> EXTRACT TO READ
● ● ● ● ●

In this article a parser for simple mathematical expressions, for example expressions of the form 5-(2*3-4)
or -sin(pi/2*x)
will be developed. First, a scanner for decomposing the input string into a list of tokens will be developed. Then an algorithm for converting the input to postfix notation will be discussed. Finally, we will see how to evaluate the formula in postfix notation.
GitLab repositories:
- wo80/math-parser (C# version)
- wo80/math-parser-ts (Typescript version)
Only the C# code will be presented in this article.
The Scanner class
Scanners (also called tokenizers or lexers) convert a source string into a sequence of syntactic units, also called tokens. Before starting the design of our parser, it is important to understand what the building blocks of the language to be scanned should look like. The scanner then ultimately works like a finite state machine, reading the input character by character and trying to recognize the tokens. The following token types are used:
public enum TokenType
{
Operand,
Operator,
Parenthesis,
Symbol,
Function,
Separator
}
An operand is a number (more precisely, a floating point number), e.g. 2
or 3.14
. An operator is an element of the set { +, -, *, /, ^ }
. A token of type parenthesis is an opening (
or a closing )
parenthesis. A symbol represents a variable or constant, like pi
or e
. A function is just a special type of symbol, representing functions like sin
or cos
. Finally, a separator token represents a separator for function arguments. A comma ,
is the only valid separator and the parser currently only accepts functions with a maximum of two arguments (like min
and max
).
In the second example expression above -sin(pi/2*x)
, the minus sign has a different meaning than the minus sign in the first example 5-(2*3-4)
. It is a so-called unary (prefix) operator, i.e. the evaluation affects only one operand (the one after the operator). The unary minus is essentially the only exception and requires special treatment in further processing during parsing.
An example of a unary postfix operator is the factorial (e.g. 5! = 1*2*3*4*5
). Not only to avoid further special cases, but also because of the known problematic properties of the factorial (keyword fast growth) this operator is not supported by the parser.
Examples
The expression 5-(2*3-4)
will be scanned as:
5 Operand
- Operator
( Parenthesis
2 Operand
* Operator
3 Operand
- Operator
4 Operand
) Parenthesis
The expression -sin(pi/2*x)
will be scanned as:
- Operator
sin Function
( Parenthesis
pi Symbol
/ Operator
2 Operand
* Operator
x Symbol
) Parenthesis
The scanner has no knowledge of the semantics of the expression, so in general no checks for correctness are made when the input is decomposed. For performance reasons, however, it may be useful to perform some checks during the scanning phase. A standard example is the check for balanced parentheses.

● ● ● ● ●

> REQUEST 1
Name every token type in the TokenType enum shown in the math expression parser article.
> REQUEST 2
Render the lines of the records between the line holding "click on nav-back-icon." and the line holding "Looking at the image, I should click on (52, 520).", inclusive, as a JSON list of strings, one string per line, skipping blank lines.

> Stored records
● ● ● ● ●

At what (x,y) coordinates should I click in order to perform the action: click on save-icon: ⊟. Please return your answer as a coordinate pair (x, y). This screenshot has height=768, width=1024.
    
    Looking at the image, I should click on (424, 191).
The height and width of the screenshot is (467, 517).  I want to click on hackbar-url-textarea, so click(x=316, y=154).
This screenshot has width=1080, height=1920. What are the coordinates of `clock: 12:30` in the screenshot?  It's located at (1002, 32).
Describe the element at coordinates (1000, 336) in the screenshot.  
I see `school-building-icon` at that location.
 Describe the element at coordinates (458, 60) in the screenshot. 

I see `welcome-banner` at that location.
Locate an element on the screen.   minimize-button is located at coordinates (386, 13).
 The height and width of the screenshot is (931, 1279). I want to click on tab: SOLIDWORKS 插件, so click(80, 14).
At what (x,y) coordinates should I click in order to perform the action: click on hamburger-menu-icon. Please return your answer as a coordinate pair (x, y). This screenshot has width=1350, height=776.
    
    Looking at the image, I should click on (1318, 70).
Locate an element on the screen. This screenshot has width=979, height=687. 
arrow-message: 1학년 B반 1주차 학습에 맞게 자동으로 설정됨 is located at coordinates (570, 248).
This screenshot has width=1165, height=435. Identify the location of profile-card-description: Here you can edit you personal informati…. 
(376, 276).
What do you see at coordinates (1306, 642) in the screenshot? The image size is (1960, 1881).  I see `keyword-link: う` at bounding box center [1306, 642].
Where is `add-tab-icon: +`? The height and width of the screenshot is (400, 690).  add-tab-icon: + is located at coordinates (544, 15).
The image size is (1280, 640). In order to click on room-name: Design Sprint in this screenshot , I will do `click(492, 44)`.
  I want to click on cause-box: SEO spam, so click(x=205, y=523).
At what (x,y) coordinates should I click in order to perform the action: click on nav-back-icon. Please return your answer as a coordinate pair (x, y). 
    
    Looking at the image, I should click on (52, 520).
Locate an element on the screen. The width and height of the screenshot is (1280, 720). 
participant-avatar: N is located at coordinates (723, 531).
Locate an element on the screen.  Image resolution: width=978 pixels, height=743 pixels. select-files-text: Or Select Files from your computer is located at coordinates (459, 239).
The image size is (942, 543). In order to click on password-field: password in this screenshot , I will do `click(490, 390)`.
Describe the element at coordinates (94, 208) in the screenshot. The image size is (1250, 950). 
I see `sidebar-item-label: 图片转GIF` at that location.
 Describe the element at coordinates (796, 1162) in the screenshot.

● ● ● ● ●

> ANSWER SPACE 1
Operand, Operator, Parenthesis, Symbol, Function, Separator

> ANSWER SPACE 2
[
  "At what (x,y) coordinates should I click in order to perform the action: click on nav-back-icon. Please return your answer as a coordinate pair (x, y). ",
  "    Looking at the image, I should click on (52, 520)."
]